[Your task]
Repeat every record below exactly as written.

[Source data]
■ ■ ■ ■
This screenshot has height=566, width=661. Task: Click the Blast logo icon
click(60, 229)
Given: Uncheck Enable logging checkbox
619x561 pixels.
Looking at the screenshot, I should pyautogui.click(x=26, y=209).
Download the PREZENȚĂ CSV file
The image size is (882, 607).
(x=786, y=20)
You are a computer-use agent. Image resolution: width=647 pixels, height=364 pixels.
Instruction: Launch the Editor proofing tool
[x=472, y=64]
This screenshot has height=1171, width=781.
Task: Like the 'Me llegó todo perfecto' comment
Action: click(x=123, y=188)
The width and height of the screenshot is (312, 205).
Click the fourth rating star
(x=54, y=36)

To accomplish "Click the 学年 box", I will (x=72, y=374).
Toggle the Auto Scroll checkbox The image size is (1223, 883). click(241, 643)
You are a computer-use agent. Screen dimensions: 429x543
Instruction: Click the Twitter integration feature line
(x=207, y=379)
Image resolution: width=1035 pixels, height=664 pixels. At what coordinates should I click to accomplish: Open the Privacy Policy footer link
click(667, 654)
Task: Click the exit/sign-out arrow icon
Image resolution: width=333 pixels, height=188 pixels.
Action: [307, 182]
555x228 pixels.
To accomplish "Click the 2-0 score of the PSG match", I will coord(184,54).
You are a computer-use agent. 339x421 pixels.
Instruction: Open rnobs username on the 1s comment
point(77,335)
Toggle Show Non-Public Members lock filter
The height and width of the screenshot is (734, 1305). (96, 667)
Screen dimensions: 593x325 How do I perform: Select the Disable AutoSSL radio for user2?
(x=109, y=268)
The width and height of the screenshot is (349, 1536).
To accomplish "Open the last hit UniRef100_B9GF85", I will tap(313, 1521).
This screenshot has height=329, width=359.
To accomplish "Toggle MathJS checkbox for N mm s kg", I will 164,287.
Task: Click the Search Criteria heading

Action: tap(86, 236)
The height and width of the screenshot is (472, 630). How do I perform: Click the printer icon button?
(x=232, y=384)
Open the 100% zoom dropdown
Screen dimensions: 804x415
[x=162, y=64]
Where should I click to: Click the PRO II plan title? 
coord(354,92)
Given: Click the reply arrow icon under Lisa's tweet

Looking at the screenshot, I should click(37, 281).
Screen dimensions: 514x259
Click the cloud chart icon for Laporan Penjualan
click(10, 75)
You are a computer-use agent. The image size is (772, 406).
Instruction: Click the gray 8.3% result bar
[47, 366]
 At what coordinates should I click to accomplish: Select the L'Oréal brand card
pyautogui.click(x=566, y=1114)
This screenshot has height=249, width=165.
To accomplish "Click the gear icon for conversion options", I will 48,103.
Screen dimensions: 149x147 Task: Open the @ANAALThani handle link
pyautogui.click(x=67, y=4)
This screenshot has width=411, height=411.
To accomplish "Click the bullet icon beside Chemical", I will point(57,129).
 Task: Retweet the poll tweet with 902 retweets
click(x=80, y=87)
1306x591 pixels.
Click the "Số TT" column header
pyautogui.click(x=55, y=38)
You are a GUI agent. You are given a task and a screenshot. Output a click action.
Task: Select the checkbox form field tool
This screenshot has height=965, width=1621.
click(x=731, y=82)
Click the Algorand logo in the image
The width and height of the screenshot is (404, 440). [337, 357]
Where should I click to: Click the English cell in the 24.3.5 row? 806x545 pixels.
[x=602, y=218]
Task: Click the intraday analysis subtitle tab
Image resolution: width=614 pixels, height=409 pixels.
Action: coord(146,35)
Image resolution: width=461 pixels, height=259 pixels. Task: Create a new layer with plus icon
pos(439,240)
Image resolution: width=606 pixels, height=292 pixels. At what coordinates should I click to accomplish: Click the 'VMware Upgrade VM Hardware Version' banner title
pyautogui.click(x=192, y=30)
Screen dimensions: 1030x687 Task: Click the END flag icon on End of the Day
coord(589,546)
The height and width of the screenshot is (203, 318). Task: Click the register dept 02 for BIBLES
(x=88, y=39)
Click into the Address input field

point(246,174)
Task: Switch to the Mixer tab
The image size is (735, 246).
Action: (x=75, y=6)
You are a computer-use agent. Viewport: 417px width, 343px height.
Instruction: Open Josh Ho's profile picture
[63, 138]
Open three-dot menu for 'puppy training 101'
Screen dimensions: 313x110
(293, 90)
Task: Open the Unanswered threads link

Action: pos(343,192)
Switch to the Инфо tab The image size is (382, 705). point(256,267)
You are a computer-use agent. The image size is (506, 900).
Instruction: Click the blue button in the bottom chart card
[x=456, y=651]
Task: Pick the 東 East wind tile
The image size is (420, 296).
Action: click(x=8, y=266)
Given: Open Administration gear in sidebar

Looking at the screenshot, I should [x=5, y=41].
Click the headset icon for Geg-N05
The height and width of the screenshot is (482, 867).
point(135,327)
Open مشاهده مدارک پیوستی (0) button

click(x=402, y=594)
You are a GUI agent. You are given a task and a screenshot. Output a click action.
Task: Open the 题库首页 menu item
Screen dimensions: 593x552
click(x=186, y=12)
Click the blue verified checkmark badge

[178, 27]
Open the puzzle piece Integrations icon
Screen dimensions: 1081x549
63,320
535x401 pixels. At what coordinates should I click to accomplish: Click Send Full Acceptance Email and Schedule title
■ ■ ■ ■
[Exercise output]
This screenshot has height=566, width=661. Task: Click the Blast logo icon
click(60, 229)
Given: Uncheck Enable logging checkbox
619x561 pixels.
Looking at the screenshot, I should pyautogui.click(x=26, y=209).
Download the PREZENȚĂ CSV file
The image size is (882, 607).
(x=786, y=20)
You are a computer-use agent. Image resolution: width=647 pixels, height=364 pixels.
Instruction: Launch the Editor proofing tool
[x=472, y=64]
This screenshot has height=1171, width=781.
Task: Like the 'Me llegó todo perfecto' comment
Action: click(x=123, y=188)
The width and height of the screenshot is (312, 205).
Click the fourth rating star
(x=54, y=36)

To accomplish "Click the 学年 box", I will (x=72, y=374).
Toggle the Auto Scroll checkbox The image size is (1223, 883). click(241, 643)
You are a computer-use agent. Screen dimensions: 429x543
Instruction: Click the Twitter integration feature line
(x=207, y=379)
Image resolution: width=1035 pixels, height=664 pixels. At what coordinates should I click to accomplish: Open the Privacy Policy footer link
click(667, 654)
Task: Click the exit/sign-out arrow icon
Image resolution: width=333 pixels, height=188 pixels.
Action: [307, 182]
555x228 pixels.
To accomplish "Click the 2-0 score of the PSG match", I will coord(184,54).
You are a computer-use agent. 339x421 pixels.
Instruction: Open rnobs username on the 1s comment
point(77,335)
Toggle Show Non-Public Members lock filter
The height and width of the screenshot is (734, 1305). (96, 667)
Screen dimensions: 593x325 How do I perform: Select the Disable AutoSSL radio for user2?
(x=109, y=268)
The width and height of the screenshot is (349, 1536).
To accomplish "Open the last hit UniRef100_B9GF85", I will tap(313, 1521).
This screenshot has height=329, width=359.
To accomplish "Toggle MathJS checkbox for N mm s kg", I will 164,287.
Task: Click the Search Criteria heading

Action: tap(86, 236)
The height and width of the screenshot is (472, 630). How do I perform: Click the printer icon button?
(x=232, y=384)
Open the 100% zoom dropdown
Screen dimensions: 804x415
[x=162, y=64]
Where should I click to: Click the PRO II plan title? 
coord(354,92)
Given: Click the reply arrow icon under Lisa's tweet

Looking at the screenshot, I should click(37, 281).
Screen dimensions: 514x259
Click the cloud chart icon for Laporan Penjualan
click(10, 75)
You are a computer-use agent. The image size is (772, 406).
Instruction: Click the gray 8.3% result bar
[47, 366]
 At what coordinates should I click to accomplish: Select the L'Oréal brand card
pyautogui.click(x=566, y=1114)
This screenshot has height=249, width=165.
To accomplish "Click the gear icon for conversion options", I will 48,103.
Screen dimensions: 149x147 Task: Open the @ANAALThani handle link
pyautogui.click(x=67, y=4)
This screenshot has width=411, height=411.
To accomplish "Click the bullet icon beside Chemical", I will point(57,129).
 Task: Retweet the poll tweet with 902 retweets
click(x=80, y=87)
1306x591 pixels.
Click the "Số TT" column header
pyautogui.click(x=55, y=38)
You are a GUI agent. You are given a task and a screenshot. Output a click action.
Task: Select the checkbox form field tool
This screenshot has height=965, width=1621.
click(x=731, y=82)
Click the Algorand logo in the image
The width and height of the screenshot is (404, 440). [337, 357]
Where should I click to: Click the English cell in the 24.3.5 row? 806x545 pixels.
[x=602, y=218]
Task: Click the intraday analysis subtitle tab
Image resolution: width=614 pixels, height=409 pixels.
Action: coord(146,35)
Image resolution: width=461 pixels, height=259 pixels. Task: Create a new layer with plus icon
pos(439,240)
Image resolution: width=606 pixels, height=292 pixels. At what coordinates should I click to accomplish: Click the 'VMware Upgrade VM Hardware Version' banner title
pyautogui.click(x=192, y=30)
Screen dimensions: 1030x687 Task: Click the END flag icon on End of the Day
coord(589,546)
The height and width of the screenshot is (203, 318). Task: Click the register dept 02 for BIBLES
(x=88, y=39)
Click into the Address input field

point(246,174)
Task: Switch to the Mixer tab
The image size is (735, 246).
Action: (x=75, y=6)
You are a computer-use agent. Viewport: 417px width, 343px height.
Instruction: Open Josh Ho's profile picture
[63, 138]
Open three-dot menu for 'puppy training 101'
Screen dimensions: 313x110
(293, 90)
Task: Open the Unanswered threads link

Action: pos(343,192)
Switch to the Инфо tab The image size is (382, 705). point(256,267)
You are a computer-use agent. The image size is (506, 900).
Instruction: Click the blue button in the bottom chart card
[x=456, y=651]
Task: Pick the 東 East wind tile
The image size is (420, 296).
Action: click(x=8, y=266)
Given: Open Administration gear in sidebar

Looking at the screenshot, I should [x=5, y=41].
Click the headset icon for Geg-N05
The height and width of the screenshot is (482, 867).
point(135,327)
Open مشاهده مدارک پیوستی (0) button

click(x=402, y=594)
You are a GUI agent. You are given a task and a screenshot. Output a click action.
Task: Open the 题库首页 menu item
Screen dimensions: 593x552
click(x=186, y=12)
Click the blue verified checkmark badge

[178, 27]
Open the puzzle piece Integrations icon
Screen dimensions: 1081x549
63,320
535x401 pixels. At what coordinates should I click to accomplish: Click Send Full Acceptance Email and Schedule title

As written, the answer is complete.